- Passage provided:
I Added Weather to Apple Calendar Without Any Apps

2 min read Published: August 26, 2025 Updated: August 27, 2025

Apple Calendar doesn't show weather. Google Calendar's weather widget disappeared. Outlook's weather add-in costs money.

I built something better: ClimoCal. It's a weather calendar you subscribe to once and forget about.

Get ClimoCal here - it's free and takes 2 minutes to set up.

How It Works

Subscribe to the calendar feed. Weather appears as daily events. Updates automatically every few hours. No app required.

Each day shows:
- High and low temperatures
- Weather emoji (☀️ 🌧️ ⛈️ ❄️)
- 16-day forecast
- Non-intrusive events (won't block your schedule)

I originally built this for planning shoots over the next couple weeks. Now I use it for everything.

Setting It Up (2 minutes)

For Apple Calendar:
1. Go to ClimoCal
2. Copy the calendar URL
3. In Calendar app: File > New Calendar Subscription
4. Paste the URL
5. Set Auto-refresh to "Every Hour" or "Every Day"
6. TURN OFF Alerts (you don't want weather notifications)
7. Click OK

For Google Calendar/Outlook:
1. Go to ClimoCal
2. Copy the calendar URL
3. In calendar.google.com: Other calendars > From URL
4. Paste the URL
5. After it appears: Settings > turn off all notifications

Important: Turn off notifications. You don't need alerts for tomorrow's weather. Set auto-refresh so it stays current.

Why I Built This

Weather apps are bloated. Weather widgets break. I just wanted to see if I needed a jacket when looking at tomorrow's meetings. Or if an outdoor shoot might get rained out.

- Extracted data entries:
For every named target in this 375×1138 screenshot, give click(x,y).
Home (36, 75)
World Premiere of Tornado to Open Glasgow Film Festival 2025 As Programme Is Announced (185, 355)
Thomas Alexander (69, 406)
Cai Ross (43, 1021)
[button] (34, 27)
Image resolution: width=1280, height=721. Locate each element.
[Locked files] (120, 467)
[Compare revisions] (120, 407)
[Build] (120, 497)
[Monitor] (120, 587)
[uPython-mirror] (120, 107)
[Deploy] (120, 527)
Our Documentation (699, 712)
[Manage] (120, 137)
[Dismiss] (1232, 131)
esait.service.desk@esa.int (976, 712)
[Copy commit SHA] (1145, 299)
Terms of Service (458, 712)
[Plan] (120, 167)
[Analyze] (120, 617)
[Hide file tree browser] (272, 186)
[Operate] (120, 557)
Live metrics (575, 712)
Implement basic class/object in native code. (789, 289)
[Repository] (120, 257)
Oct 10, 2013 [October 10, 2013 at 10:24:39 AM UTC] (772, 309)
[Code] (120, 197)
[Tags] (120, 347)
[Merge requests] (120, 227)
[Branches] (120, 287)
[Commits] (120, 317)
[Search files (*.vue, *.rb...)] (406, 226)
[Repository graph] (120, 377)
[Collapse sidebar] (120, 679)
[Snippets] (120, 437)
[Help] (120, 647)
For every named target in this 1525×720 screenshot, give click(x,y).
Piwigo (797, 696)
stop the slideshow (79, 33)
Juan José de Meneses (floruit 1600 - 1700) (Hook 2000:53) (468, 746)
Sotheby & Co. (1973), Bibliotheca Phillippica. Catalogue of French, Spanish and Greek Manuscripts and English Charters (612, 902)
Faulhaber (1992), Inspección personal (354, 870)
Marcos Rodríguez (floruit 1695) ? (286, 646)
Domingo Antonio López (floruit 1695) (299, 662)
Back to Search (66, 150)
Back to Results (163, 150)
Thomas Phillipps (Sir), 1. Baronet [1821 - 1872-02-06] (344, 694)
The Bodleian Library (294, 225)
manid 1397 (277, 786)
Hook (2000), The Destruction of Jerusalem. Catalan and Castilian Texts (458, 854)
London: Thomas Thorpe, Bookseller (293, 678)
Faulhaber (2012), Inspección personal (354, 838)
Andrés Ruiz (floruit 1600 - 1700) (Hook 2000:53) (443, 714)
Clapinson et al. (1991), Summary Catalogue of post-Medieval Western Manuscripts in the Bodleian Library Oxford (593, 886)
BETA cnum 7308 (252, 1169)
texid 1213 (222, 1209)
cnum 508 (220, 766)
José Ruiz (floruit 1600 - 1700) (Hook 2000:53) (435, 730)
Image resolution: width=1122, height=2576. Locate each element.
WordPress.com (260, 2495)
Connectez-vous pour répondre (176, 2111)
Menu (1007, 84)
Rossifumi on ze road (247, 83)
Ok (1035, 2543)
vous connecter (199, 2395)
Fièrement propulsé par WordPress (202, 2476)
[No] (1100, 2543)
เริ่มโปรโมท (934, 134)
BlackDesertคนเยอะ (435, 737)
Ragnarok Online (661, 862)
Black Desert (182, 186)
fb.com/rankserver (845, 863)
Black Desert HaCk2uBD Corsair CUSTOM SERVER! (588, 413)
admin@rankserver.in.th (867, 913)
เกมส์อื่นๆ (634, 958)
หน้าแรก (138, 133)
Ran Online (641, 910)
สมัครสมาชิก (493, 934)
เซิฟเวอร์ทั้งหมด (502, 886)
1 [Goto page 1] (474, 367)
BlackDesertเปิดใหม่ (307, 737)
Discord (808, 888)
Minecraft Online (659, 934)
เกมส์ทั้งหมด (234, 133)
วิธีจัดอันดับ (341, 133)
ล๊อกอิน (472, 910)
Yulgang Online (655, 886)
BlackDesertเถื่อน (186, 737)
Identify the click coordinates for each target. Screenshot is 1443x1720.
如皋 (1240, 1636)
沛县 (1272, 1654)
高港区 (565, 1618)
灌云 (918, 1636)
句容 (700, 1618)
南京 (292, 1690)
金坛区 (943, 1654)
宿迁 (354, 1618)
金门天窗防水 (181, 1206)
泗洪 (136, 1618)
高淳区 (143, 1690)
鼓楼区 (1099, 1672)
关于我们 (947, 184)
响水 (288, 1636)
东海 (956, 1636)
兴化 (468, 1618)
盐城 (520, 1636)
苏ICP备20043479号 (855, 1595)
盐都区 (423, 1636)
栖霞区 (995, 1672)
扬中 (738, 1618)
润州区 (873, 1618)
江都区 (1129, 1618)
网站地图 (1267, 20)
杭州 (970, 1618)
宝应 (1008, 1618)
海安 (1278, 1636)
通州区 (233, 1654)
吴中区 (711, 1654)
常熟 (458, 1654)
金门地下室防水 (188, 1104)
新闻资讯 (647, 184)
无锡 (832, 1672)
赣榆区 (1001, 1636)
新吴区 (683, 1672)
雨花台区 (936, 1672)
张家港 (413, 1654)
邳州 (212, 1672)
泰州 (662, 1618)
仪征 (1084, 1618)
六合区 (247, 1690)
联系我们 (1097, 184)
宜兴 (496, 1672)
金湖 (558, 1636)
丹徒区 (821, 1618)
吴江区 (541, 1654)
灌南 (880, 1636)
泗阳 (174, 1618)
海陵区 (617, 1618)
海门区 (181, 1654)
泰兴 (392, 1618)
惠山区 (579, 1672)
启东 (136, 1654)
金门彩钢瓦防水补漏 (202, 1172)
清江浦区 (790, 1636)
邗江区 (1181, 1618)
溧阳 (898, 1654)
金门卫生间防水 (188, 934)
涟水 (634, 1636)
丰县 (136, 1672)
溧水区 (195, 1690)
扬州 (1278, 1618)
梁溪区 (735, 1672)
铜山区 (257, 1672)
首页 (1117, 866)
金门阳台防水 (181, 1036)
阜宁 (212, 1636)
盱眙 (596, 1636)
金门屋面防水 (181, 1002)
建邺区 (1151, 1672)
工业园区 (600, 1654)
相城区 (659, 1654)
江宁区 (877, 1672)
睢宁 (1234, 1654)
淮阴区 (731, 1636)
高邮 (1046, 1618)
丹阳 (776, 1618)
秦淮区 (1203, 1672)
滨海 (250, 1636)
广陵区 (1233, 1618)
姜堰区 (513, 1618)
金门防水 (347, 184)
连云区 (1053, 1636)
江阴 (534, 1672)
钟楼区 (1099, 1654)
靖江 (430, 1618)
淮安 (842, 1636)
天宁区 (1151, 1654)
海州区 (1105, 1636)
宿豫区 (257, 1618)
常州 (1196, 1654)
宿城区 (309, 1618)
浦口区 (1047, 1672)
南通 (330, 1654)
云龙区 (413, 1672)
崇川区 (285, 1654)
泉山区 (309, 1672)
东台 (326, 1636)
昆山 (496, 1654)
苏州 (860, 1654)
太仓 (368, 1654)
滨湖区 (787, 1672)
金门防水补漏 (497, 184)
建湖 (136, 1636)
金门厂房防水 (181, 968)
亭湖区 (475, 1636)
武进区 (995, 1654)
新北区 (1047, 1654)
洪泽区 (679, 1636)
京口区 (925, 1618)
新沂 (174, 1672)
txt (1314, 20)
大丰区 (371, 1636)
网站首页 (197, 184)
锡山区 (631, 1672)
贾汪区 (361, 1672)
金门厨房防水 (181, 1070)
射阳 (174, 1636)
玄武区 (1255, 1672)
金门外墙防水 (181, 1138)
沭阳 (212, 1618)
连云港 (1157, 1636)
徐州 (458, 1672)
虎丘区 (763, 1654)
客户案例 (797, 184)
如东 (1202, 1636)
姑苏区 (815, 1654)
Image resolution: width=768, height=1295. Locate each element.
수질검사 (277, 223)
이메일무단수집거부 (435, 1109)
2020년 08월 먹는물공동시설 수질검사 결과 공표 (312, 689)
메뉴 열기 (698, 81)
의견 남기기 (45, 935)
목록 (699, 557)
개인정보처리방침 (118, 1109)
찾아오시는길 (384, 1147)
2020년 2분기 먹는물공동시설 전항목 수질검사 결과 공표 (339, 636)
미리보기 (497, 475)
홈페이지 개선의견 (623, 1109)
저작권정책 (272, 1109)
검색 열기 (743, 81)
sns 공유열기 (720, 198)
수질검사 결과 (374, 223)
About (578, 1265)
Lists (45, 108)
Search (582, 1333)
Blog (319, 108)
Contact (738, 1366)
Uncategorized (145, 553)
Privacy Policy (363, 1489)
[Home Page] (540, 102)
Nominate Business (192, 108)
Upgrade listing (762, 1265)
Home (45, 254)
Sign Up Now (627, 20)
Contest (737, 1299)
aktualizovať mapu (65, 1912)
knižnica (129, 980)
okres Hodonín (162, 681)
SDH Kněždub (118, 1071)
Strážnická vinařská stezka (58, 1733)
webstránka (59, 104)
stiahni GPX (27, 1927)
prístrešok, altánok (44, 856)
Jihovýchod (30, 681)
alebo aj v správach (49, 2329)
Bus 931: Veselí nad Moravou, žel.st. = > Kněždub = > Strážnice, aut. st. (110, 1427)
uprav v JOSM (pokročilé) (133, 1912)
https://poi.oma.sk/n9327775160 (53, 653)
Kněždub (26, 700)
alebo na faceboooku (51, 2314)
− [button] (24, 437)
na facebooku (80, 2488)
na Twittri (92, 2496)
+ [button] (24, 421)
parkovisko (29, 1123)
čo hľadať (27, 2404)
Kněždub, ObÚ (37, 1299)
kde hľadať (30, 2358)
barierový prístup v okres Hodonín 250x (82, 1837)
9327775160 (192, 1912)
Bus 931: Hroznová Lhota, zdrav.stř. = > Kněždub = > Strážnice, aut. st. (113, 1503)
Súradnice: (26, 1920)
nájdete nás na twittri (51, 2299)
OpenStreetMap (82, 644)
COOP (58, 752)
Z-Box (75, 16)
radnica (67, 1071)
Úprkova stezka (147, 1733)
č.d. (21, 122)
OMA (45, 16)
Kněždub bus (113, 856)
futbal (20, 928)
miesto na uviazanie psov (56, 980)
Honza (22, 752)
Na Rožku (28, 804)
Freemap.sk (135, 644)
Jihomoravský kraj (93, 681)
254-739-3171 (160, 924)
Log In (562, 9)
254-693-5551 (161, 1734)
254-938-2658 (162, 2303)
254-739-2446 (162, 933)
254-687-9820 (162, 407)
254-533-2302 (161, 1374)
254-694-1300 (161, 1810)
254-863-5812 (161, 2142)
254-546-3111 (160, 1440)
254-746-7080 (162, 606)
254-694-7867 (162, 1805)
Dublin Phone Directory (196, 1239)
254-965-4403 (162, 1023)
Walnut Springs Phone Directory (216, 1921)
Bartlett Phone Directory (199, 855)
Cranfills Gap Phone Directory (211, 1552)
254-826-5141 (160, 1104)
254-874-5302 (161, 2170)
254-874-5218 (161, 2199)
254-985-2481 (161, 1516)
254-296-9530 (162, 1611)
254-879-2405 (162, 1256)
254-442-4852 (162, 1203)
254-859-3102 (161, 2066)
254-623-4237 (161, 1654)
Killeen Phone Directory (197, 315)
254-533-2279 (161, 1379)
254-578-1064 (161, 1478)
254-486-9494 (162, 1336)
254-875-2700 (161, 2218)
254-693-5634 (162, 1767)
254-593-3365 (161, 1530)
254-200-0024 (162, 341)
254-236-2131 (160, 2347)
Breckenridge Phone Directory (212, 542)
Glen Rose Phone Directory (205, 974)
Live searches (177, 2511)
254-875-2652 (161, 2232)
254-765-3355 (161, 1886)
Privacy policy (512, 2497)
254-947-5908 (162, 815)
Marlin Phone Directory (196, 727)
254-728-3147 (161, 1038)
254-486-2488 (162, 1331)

- Goal of the exercise:
Could you continue the post about adding weather to Apple Calendar, picking up right after its last sentence? This material was drawn from a separate source and has no connection to the post.

- Answer:
ClimoCal runs on GitHub Actions. No server costs. No maintenance. It fetches weather data daily at 6 AM and generates a fresh calendar file. Your calendar app checks for updates automatically.

The Technical Bit

Uses Open-Meteo API (no key needed). Generates .ics files with proper TTL headers. Hosted on GitHub Pages for 100% uptime. The entire thing is 50 lines of JavaScript.

Only a few cities are up while I test it. Email me at johnnyhockin@gmail.com to add your city - I could use the testing, and it takes 5 minutes.

Coming Soon

I want to add seasonal average temps for horizons beyond 16 days. Because at our company we're planning months in advance and it would be helpful.

Frequently Asked Questions

Is this really free?

Yes. Runs on free GitHub Actions and Pages. No catch.

Can I customize it?

Not yet. Just weather and temps for now. Keeping it simple.

Will it work forever?

That's the plan. No maintenance required.